*EXTRACTED DATA*
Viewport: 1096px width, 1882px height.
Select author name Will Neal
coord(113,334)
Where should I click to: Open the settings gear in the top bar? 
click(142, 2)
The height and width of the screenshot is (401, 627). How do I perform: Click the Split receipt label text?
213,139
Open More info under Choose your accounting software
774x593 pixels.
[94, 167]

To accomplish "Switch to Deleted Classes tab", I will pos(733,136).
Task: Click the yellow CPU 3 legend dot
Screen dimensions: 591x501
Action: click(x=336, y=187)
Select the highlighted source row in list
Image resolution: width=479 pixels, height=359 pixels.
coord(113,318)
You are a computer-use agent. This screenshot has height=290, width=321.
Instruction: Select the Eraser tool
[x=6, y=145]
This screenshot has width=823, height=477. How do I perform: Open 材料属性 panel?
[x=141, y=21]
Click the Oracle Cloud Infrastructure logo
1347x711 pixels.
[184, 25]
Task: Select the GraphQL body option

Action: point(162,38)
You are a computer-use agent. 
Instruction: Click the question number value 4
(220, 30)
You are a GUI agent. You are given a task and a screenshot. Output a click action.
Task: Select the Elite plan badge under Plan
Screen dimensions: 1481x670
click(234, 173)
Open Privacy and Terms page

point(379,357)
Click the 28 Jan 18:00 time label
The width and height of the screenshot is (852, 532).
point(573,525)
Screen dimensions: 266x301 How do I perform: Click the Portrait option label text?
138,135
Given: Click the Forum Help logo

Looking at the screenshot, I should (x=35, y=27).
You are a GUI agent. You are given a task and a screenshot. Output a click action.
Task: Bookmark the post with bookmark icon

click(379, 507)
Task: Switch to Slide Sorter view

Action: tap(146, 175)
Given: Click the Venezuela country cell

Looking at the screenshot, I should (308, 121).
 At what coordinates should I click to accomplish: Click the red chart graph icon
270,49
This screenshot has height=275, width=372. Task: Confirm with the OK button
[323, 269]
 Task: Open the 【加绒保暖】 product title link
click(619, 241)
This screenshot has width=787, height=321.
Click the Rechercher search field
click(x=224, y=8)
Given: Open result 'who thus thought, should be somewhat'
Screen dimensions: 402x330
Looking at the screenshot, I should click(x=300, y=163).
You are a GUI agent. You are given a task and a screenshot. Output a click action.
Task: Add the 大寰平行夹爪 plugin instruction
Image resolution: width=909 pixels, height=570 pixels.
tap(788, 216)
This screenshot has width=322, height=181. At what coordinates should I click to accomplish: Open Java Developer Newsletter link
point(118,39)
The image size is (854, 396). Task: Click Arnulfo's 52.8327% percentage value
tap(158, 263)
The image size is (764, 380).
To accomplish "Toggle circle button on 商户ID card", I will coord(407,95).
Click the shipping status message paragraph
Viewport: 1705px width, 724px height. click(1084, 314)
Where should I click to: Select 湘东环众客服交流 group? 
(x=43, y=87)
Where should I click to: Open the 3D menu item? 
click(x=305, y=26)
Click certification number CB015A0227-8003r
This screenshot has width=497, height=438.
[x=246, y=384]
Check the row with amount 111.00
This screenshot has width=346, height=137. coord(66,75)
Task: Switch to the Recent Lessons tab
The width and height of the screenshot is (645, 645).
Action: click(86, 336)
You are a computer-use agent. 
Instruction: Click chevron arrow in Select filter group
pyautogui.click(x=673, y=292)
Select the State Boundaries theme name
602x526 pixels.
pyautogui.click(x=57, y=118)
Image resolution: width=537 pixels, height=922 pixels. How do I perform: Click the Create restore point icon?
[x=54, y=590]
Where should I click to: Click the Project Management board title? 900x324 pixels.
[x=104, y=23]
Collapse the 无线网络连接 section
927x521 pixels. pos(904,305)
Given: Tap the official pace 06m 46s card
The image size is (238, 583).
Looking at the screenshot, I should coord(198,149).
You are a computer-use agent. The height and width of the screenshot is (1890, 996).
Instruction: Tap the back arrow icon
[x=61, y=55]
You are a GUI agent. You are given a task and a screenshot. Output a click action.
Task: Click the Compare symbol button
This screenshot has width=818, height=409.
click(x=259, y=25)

*DESCRIPTION OF THE TASK*
You are asked to transcribe all of the data above exactly.

*PROBLEM SOLUTION*
Viewport: 1096px width, 1882px height.
Select author name Will Neal
coord(113,334)
Where should I click to: Open the settings gear in the top bar? 
click(142, 2)
The height and width of the screenshot is (401, 627). How do I perform: Click the Split receipt label text?
213,139
Open More info under Choose your accounting software
774x593 pixels.
[94, 167]

To accomplish "Switch to Deleted Classes tab", I will pos(733,136).
Task: Click the yellow CPU 3 legend dot
Screen dimensions: 591x501
Action: click(x=336, y=187)
Select the highlighted source row in list
Image resolution: width=479 pixels, height=359 pixels.
coord(113,318)
You are a computer-use agent. This screenshot has height=290, width=321.
Instruction: Select the Eraser tool
[x=6, y=145]
This screenshot has width=823, height=477. How do I perform: Open 材料属性 panel?
[x=141, y=21]
Click the Oracle Cloud Infrastructure logo
1347x711 pixels.
[184, 25]
Task: Select the GraphQL body option

Action: point(162,38)
You are a computer-use agent. 
Instruction: Click the question number value 4
(220, 30)
You are a GUI agent. You are given a task and a screenshot. Output a click action.
Task: Select the Elite plan badge under Plan
Screen dimensions: 1481x670
click(234, 173)
Open Privacy and Terms page

point(379,357)
Click the 28 Jan 18:00 time label
The width and height of the screenshot is (852, 532).
point(573,525)
Screen dimensions: 266x301 How do I perform: Click the Portrait option label text?
138,135
Given: Click the Forum Help logo

Looking at the screenshot, I should (x=35, y=27).
You are a GUI agent. You are given a task and a screenshot. Output a click action.
Task: Bookmark the post with bookmark icon

click(379, 507)
Task: Switch to Slide Sorter view

Action: tap(146, 175)
Given: Click the Venezuela country cell

Looking at the screenshot, I should (308, 121).
 At what coordinates should I click to accomplish: Click the red chart graph icon
270,49
This screenshot has height=275, width=372. Task: Confirm with the OK button
[323, 269]
 Task: Open the 【加绒保暖】 product title link
click(619, 241)
This screenshot has width=787, height=321.
Click the Rechercher search field
click(x=224, y=8)
Given: Open result 'who thus thought, should be somewhat'
Screen dimensions: 402x330
Looking at the screenshot, I should click(x=300, y=163).
You are a GUI agent. You are given a task and a screenshot. Output a click action.
Task: Add the 大寰平行夹爪 plugin instruction
Image resolution: width=909 pixels, height=570 pixels.
tap(788, 216)
This screenshot has width=322, height=181. At what coordinates should I click to accomplish: Open Java Developer Newsletter link
point(118,39)
The image size is (854, 396). Task: Click Arnulfo's 52.8327% percentage value
tap(158, 263)
The image size is (764, 380).
To accomplish "Toggle circle button on 商户ID card", I will coord(407,95).
Click the shipping status message paragraph
Viewport: 1705px width, 724px height. click(1084, 314)
Where should I click to: Select 湘东环众客服交流 group? 
(x=43, y=87)
Where should I click to: Open the 3D menu item? 
click(x=305, y=26)
Click certification number CB015A0227-8003r
This screenshot has width=497, height=438.
[x=246, y=384]
Check the row with amount 111.00
This screenshot has width=346, height=137. coord(66,75)
Task: Switch to the Recent Lessons tab
The width and height of the screenshot is (645, 645).
Action: click(86, 336)
You are a computer-use agent. 
Instruction: Click chevron arrow in Select filter group
pyautogui.click(x=673, y=292)
Select the State Boundaries theme name
602x526 pixels.
pyautogui.click(x=57, y=118)
Image resolution: width=537 pixels, height=922 pixels. How do I perform: Click the Create restore point icon?
[x=54, y=590]
Where should I click to: Click the Project Management board title? 900x324 pixels.
[x=104, y=23]
Collapse the 无线网络连接 section
927x521 pixels. pos(904,305)
Given: Tap the official pace 06m 46s card
The image size is (238, 583).
Looking at the screenshot, I should coord(198,149).
You are a computer-use agent. The height and width of the screenshot is (1890, 996).
Instruction: Tap the back arrow icon
[x=61, y=55]
You are a GUI agent. You are given a task and a screenshot. Output a click action.
Task: Click the Compare symbol button
This screenshot has width=818, height=409.
click(x=259, y=25)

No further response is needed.